1. Mahesh Kumar and Mohd. Abbas, applicants were convicted by the learned Tehsildar-Magistrate Second Class, Naraini, district Banda Under Section 160 read with Section 34 I.P.C. and sentenced to a fine of Rs. 50/- each. In default of payment of fine the defaulter was ordered to undergo one month's simple imprisonment. This order was passed on 10th of January 1973.
2. On the 15th of January 1973 the applicants moved an application for revision before the learned Sessions Judge. When this revision application came up for hearing on 9-3-1973 the applicants moved an application before the learned Sessions Judge praying that the application for revision might be treated as an appeal on the ground that the revision was filed in a hurry and at that time it was not noticed that the impugned order was passed by a Magistrate of the Second Class and not by a Magistrate of the First Class and because of this mistake a revision had been filed instead of an appeal.

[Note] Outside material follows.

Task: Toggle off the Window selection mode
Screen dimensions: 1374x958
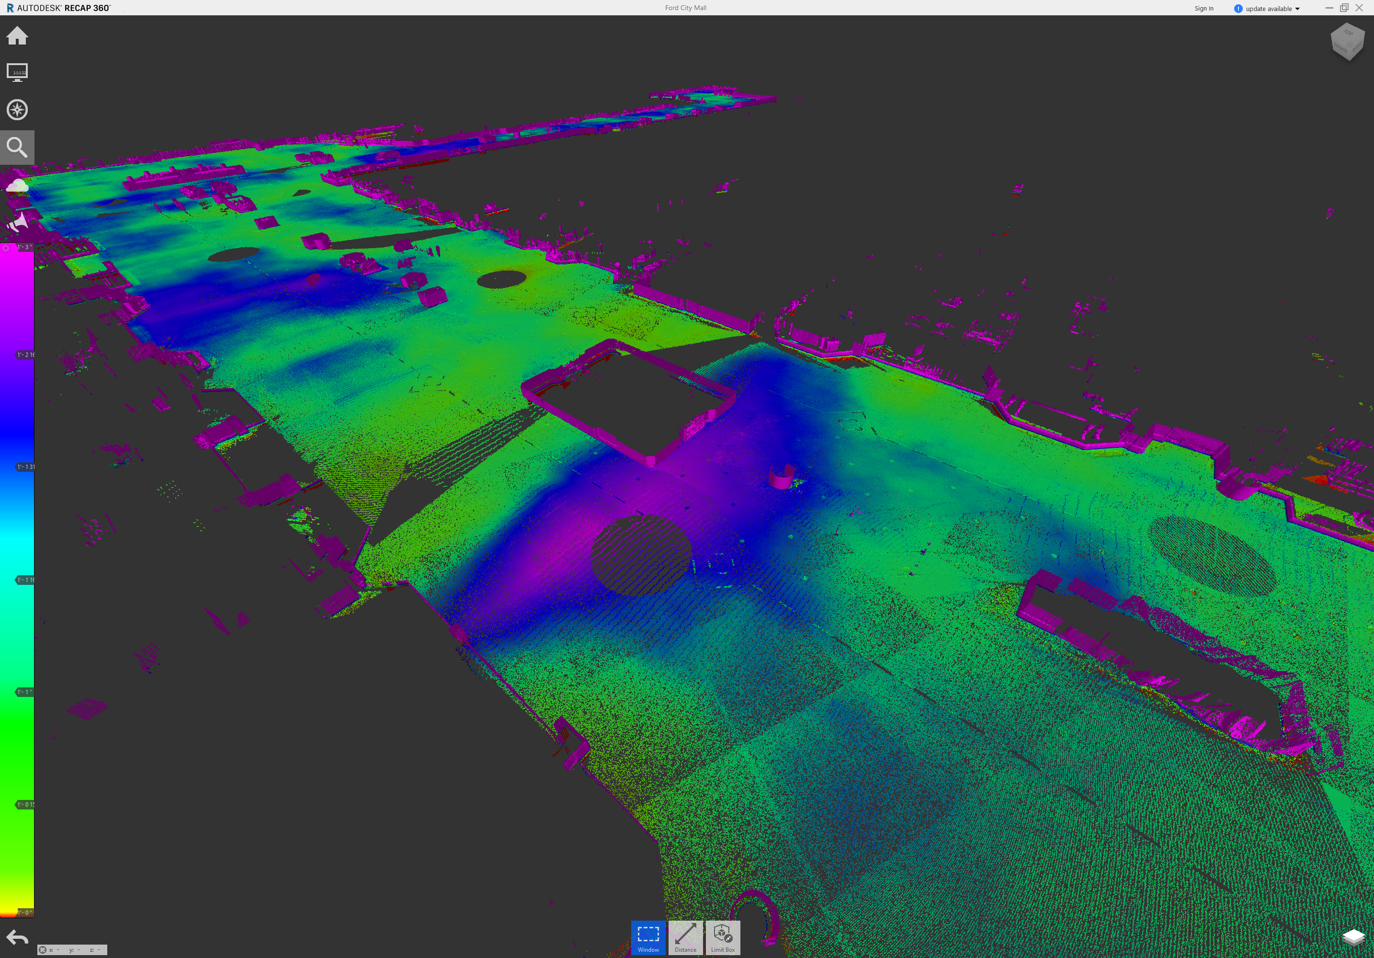Action: [648, 938]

It was opposed on behalf of the State and the learned Sessions Judge rejected the application on the ground that there was no provision in the Cr.PC permitting him to do so; he possessed no inherent power to treat the revision as an appeal.
3. Thereupon, the applicants filed an appeal accompanied by an application for condonation of delay Under Section 5 of the Limitation Act. The condonation of delay was sought on the ground that it was on account of a mistake of the counsel that a revision was filed and not an appeal. The learned Sessions Judge dismissed the application for condoning the delay on the ground that the mistake was due to the negligence of the counsel and it could not be said that the counsel who gave wrong advice acted in good faith which term signified that the party should have acted with due care and attention. When this application for condonation of delay was dismissed by the learned Sessions Judge, naturally he rejected the memorandum of appeal also.

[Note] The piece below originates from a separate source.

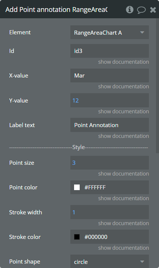Click the Element dropdown arrow
The width and height of the screenshot is (159, 268).
(142, 32)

4. Feeling aggrieved by these orders the applicants filed the present application for revision which is directed against both the abovementioned orders of the learned Sessions Judge.

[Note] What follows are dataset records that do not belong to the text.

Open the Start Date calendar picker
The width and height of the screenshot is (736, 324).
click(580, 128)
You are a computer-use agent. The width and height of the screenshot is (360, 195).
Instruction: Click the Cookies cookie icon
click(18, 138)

5. I have heard learned counsel for the parties and I am of the opinion that the learned Sessions Judge ought to have allowed the applicants' prayer that the revision may be treated as an appeal, It will be seen that the applicants had challenged the order of the trial court within five days of the passing of the order of conviction i. e. within the period of limitation for filing an appeal. It is also clear that they had filed the application in the same court in which an appeal should have been filed. It is true that they framed their application as an application for revision and not as an appeal and gave a wrong nomenclature to their application. But in my opinion that could not bar the learned Sessions Judge from allowing the applicants to suitably amend the application and make the proper prayer. The purpose of all rules of procedure obviously is to enable justice to be done. As such every procedure which advances the dispensation of justice should be considered permissible unless it is prohibited. So in a purely procedural matter like the present one what has to be seen was not whether there was a specific provision in the Code of Criminal Procedure authorising the learned Sessions Judge to treat a revision application as an appeal but whether there was anything in the Cr.PC to bar him from doing so. It is not disputed that there is nothing in the Cr.P.C. to bar a revision application being treated as an appeal or vice versa. As such I am of the opinion that the learned Sessions Judge could and ought to have allowed the application for treating the revision as an appeal after allowing the applicants to suitably amend their application.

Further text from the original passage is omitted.